[rust-dev] RFC: Updated RFC process

Brian Anderson banderson at mozilla.com
Tue Mar 11 18:11:48 PDT 2014


Hey, Rusties.

The freewheeling way that we add new features to Rust has been good for 
early development, but for Rust to become a mature platform we need to 
develop some more self-discipline when it comes to changing the system. 
So this is a proposed modification to our current RFC process to make it 
a more integral part of the overall development process, and one that is 
followed consistently to introduce features to Rust.

Some improvements I would like this to bring over the current process 
include:

* Discourage unactionable or vague RFCs
* Ensure that all serious RFCs are considered equally
* Those with a stake in Rust's development should feel confident they 
understand why new features are being merged

Below is the proposed change to the RFC process. Please read and 
comment. Assuming the feedback is positive I'll update the wiki with 
this later.

-----

Many changes, including bug fixes and documentation improvements can be 
implemented and reviewed via the normal GitHub pull request workflow.

Some changes though are "substantial", and we ask that these be put 
through a bit of a design process and produce a consensus among the Rust 
community and the [core team].

The "RFC" (request for comments process) is intended to provide a 
consistent and controlled path for new features to enter the language 
and standard libraries, so that all stakeholders can be confident about 
the direction the language is evolving in.

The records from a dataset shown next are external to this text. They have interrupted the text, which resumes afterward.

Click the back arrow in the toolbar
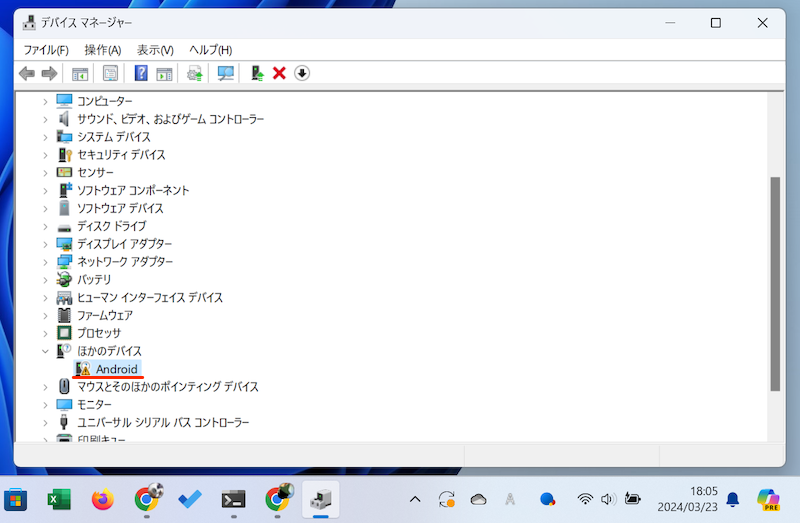Viewport: 800px width, 523px height. (27, 73)
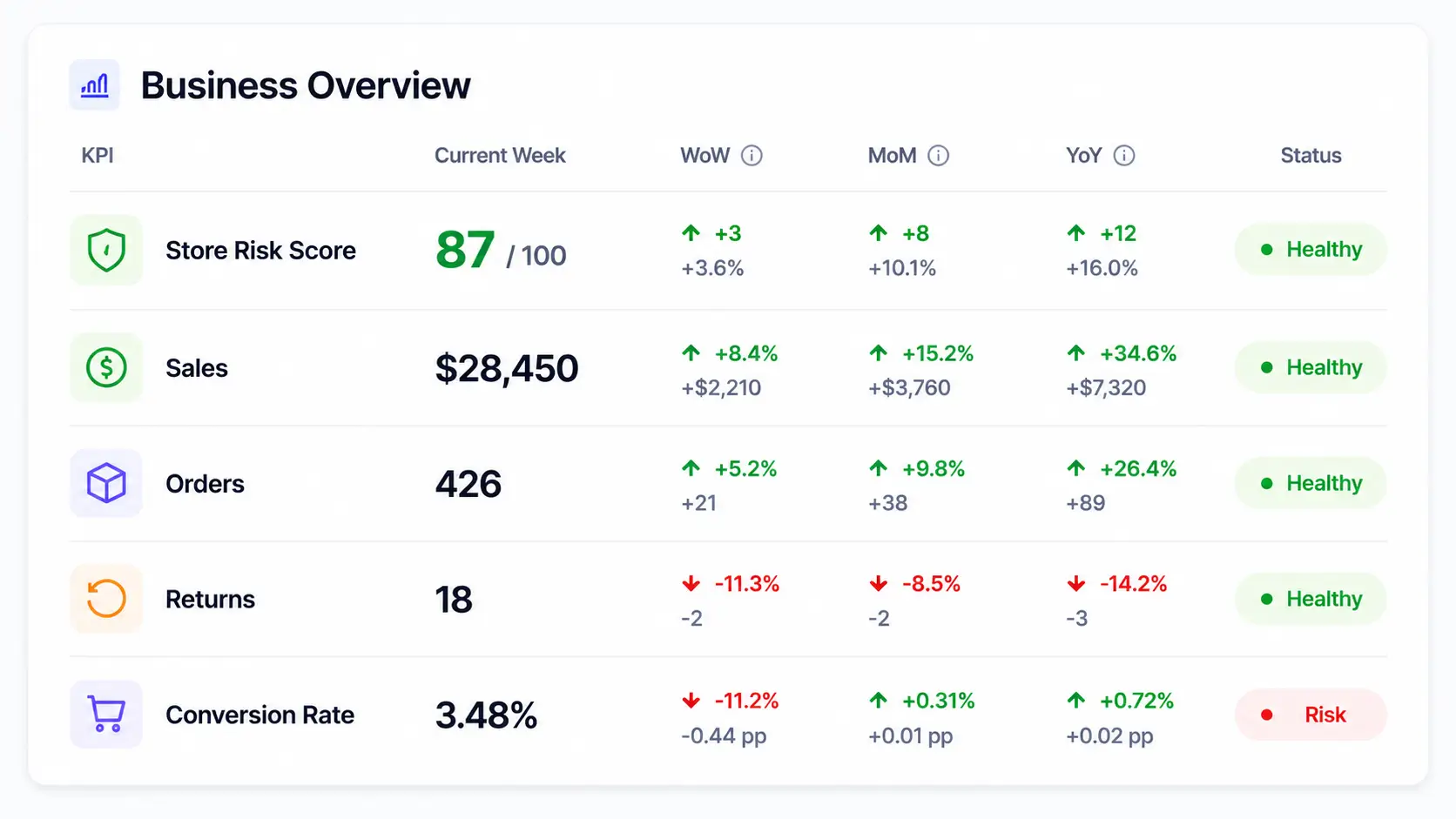Click the Business Overview bar chart icon
The width and height of the screenshot is (1456, 819).
[94, 85]
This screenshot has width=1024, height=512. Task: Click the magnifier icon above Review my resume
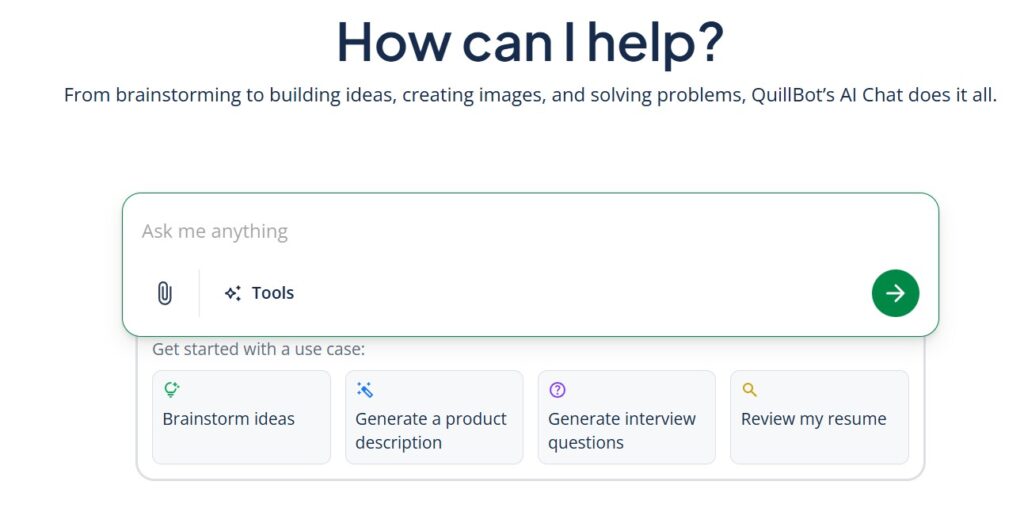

## When you need to follow this process

You need to follow this process if you intend to make "substantial" 
changes to the Rust distribution. What constitutes a "substantial" 
change is evolving based on community norms, but may include the following.

   - Any semantic or syntactic change to the language that is not a bugfix.
   - Changes to the interface between the compiler and libraries, 
including lang items and intrinsics.
   - Additions to `std`

Some changes do not require an RFC:

   - Rephrasing, reorganizing, refactoring, or otherwise "changing shape 
does not change meaning".
   - Additions that strictly improve objective, numerical quality 
criteria (warning removal, speedup, better platform coverage, more 
parallelism, trap more errors, etc.)
   - Additions only likely to be _noticed by_ other developers-of-rust, 
invisible to users-of-rust.

If you submit a pull request to implement a new feature without going 
through the RFC process, it may be closed with a polite request to 
submit an RFC first.

## What the process is

In short, to get a major feature added to Rust, one must first get the 
RFC merged into the RFC repo as a markdown file. At that point the RFC 
is 'active' and may be implemented with the goal of eventual inclusion 
into Rust.

* Fork the RFC repo http://github.com/rust-lang/rfcs
* Copy `0000-template.md` to `active/0000-my-feature.md` (where 
'my-feature' is descriptive. don't assign an RFC number yet).
* Fill in the RFC
* Submit a pull request. The pull request is the time to get review of 
the design from the larger community.
* Build consensus and integrate feedback. RFCs that have broad support 
are much more likely to make progress than those that don't receive any 
comments.
* Eventually, somebody on the [core team] will either accept the RFC by 
merging the pull request and assigning the RFC a number, at which point 
the RFC is 'active', or reject it by closing the pull request.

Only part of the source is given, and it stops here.